* Begin Data rows *

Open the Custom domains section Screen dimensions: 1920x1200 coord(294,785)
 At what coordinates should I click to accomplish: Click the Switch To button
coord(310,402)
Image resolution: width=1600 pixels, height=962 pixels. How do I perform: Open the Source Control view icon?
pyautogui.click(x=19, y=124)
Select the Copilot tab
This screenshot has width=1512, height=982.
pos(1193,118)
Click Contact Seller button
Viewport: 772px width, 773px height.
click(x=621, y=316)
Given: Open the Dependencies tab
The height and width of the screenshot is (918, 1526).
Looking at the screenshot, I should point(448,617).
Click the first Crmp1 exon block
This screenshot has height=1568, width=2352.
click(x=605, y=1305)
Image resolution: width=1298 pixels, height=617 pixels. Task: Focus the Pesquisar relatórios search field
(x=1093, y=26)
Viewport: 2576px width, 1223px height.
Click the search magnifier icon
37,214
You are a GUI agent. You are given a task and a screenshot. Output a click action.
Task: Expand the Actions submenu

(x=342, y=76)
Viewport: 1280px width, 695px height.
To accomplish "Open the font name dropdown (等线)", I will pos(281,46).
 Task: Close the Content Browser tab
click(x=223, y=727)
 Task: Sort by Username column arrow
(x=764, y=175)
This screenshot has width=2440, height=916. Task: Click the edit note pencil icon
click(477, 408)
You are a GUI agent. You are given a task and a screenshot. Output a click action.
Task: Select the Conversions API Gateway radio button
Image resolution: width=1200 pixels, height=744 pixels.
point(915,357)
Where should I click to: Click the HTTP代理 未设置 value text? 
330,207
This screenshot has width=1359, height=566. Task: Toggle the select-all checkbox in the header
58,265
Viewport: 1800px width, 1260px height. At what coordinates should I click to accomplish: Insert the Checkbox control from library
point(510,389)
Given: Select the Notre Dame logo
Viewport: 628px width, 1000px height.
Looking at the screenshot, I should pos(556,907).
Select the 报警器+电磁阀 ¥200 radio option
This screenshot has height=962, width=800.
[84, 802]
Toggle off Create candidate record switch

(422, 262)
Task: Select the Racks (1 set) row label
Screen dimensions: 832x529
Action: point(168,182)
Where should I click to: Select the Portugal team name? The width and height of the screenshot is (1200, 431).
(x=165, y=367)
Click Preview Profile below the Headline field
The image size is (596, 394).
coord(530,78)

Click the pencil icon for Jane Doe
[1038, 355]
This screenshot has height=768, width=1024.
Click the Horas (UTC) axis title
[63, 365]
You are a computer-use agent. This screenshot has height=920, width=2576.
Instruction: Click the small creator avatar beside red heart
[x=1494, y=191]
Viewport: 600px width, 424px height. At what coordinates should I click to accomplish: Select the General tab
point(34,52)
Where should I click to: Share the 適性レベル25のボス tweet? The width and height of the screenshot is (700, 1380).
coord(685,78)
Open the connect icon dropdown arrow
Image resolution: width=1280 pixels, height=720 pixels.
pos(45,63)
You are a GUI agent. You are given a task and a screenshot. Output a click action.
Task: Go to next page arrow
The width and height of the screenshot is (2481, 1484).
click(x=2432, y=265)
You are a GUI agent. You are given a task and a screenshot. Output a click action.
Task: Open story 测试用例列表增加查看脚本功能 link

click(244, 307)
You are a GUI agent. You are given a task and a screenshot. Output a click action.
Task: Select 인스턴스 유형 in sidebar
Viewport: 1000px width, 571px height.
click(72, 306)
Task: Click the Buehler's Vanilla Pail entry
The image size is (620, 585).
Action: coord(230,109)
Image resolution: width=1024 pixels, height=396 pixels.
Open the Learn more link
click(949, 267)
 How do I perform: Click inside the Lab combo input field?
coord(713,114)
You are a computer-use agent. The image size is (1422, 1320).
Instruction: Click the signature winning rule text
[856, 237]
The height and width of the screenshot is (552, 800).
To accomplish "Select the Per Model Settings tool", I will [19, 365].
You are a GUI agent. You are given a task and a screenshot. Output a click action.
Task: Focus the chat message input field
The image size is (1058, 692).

* End Data rows *

- _Work instructions_:
Reproduce each of the items above verbatim, in the same order and with the same line breaks.

- _The response_:
Open the Custom domains section Screen dimensions: 1920x1200 coord(294,785)
 At what coordinates should I click to accomplish: Click the Switch To button
coord(310,402)
Image resolution: width=1600 pixels, height=962 pixels. How do I perform: Open the Source Control view icon?
pyautogui.click(x=19, y=124)
Select the Copilot tab
This screenshot has width=1512, height=982.
pos(1193,118)
Click Contact Seller button
Viewport: 772px width, 773px height.
click(x=621, y=316)
Given: Open the Dependencies tab
The height and width of the screenshot is (918, 1526).
Looking at the screenshot, I should point(448,617).
Click the first Crmp1 exon block
This screenshot has height=1568, width=2352.
click(x=605, y=1305)
Image resolution: width=1298 pixels, height=617 pixels. Task: Focus the Pesquisar relatórios search field
(x=1093, y=26)
Viewport: 2576px width, 1223px height.
Click the search magnifier icon
37,214
You are a GUI agent. You are given a task and a screenshot. Output a click action.
Task: Expand the Actions submenu

(x=342, y=76)
Viewport: 1280px width, 695px height.
To accomplish "Open the font name dropdown (等线)", I will pos(281,46).
 Task: Close the Content Browser tab
click(x=223, y=727)
 Task: Sort by Username column arrow
(x=764, y=175)
This screenshot has width=2440, height=916. Task: Click the edit note pencil icon
click(477, 408)
You are a GUI agent. You are given a task and a screenshot. Output a click action.
Task: Select the Conversions API Gateway radio button
Image resolution: width=1200 pixels, height=744 pixels.
point(915,357)
Where should I click to: Click the HTTP代理 未设置 value text? 
330,207
This screenshot has width=1359, height=566. Task: Toggle the select-all checkbox in the header
58,265
Viewport: 1800px width, 1260px height. At what coordinates should I click to accomplish: Insert the Checkbox control from library
point(510,389)
Given: Select the Notre Dame logo
Viewport: 628px width, 1000px height.
Looking at the screenshot, I should pos(556,907).
Select the 报警器+电磁阀 ¥200 radio option
This screenshot has height=962, width=800.
[84, 802]
Toggle off Create candidate record switch

(422, 262)
Task: Select the Racks (1 set) row label
Screen dimensions: 832x529
Action: point(168,182)
Where should I click to: Select the Portugal team name? The width and height of the screenshot is (1200, 431).
(x=165, y=367)
Click Preview Profile below the Headline field
The image size is (596, 394).
coord(530,78)

Click the pencil icon for Jane Doe
[1038, 355]
This screenshot has height=768, width=1024.
Click the Horas (UTC) axis title
[63, 365]
You are a computer-use agent. This screenshot has height=920, width=2576.
Instruction: Click the small creator avatar beside red heart
[x=1494, y=191]
Viewport: 600px width, 424px height. At what coordinates should I click to accomplish: Select the General tab
point(34,52)
Where should I click to: Share the 適性レベル25のボス tweet? The width and height of the screenshot is (700, 1380).
coord(685,78)
Open the connect icon dropdown arrow
Image resolution: width=1280 pixels, height=720 pixels.
pos(45,63)
You are a GUI agent. You are given a task and a screenshot. Output a click action.
Task: Go to next page arrow
The width and height of the screenshot is (2481, 1484).
click(x=2432, y=265)
You are a GUI agent. You are given a task and a screenshot. Output a click action.
Task: Open story 测试用例列表增加查看脚本功能 link

click(244, 307)
You are a GUI agent. You are given a task and a screenshot. Output a click action.
Task: Select 인스턴스 유형 in sidebar
Viewport: 1000px width, 571px height.
click(72, 306)
Task: Click the Buehler's Vanilla Pail entry
The image size is (620, 585).
Action: coord(230,109)
Image resolution: width=1024 pixels, height=396 pixels.
Open the Learn more link
click(949, 267)
 How do I perform: Click inside the Lab combo input field?
coord(713,114)
You are a computer-use agent. The image size is (1422, 1320).
Instruction: Click the signature winning rule text
[856, 237]
The height and width of the screenshot is (552, 800).
To accomplish "Select the Per Model Settings tool", I will [19, 365].
You are a GUI agent. You are given a task and a screenshot. Output a click action.
Task: Focus the chat message input field
The image size is (1058, 692).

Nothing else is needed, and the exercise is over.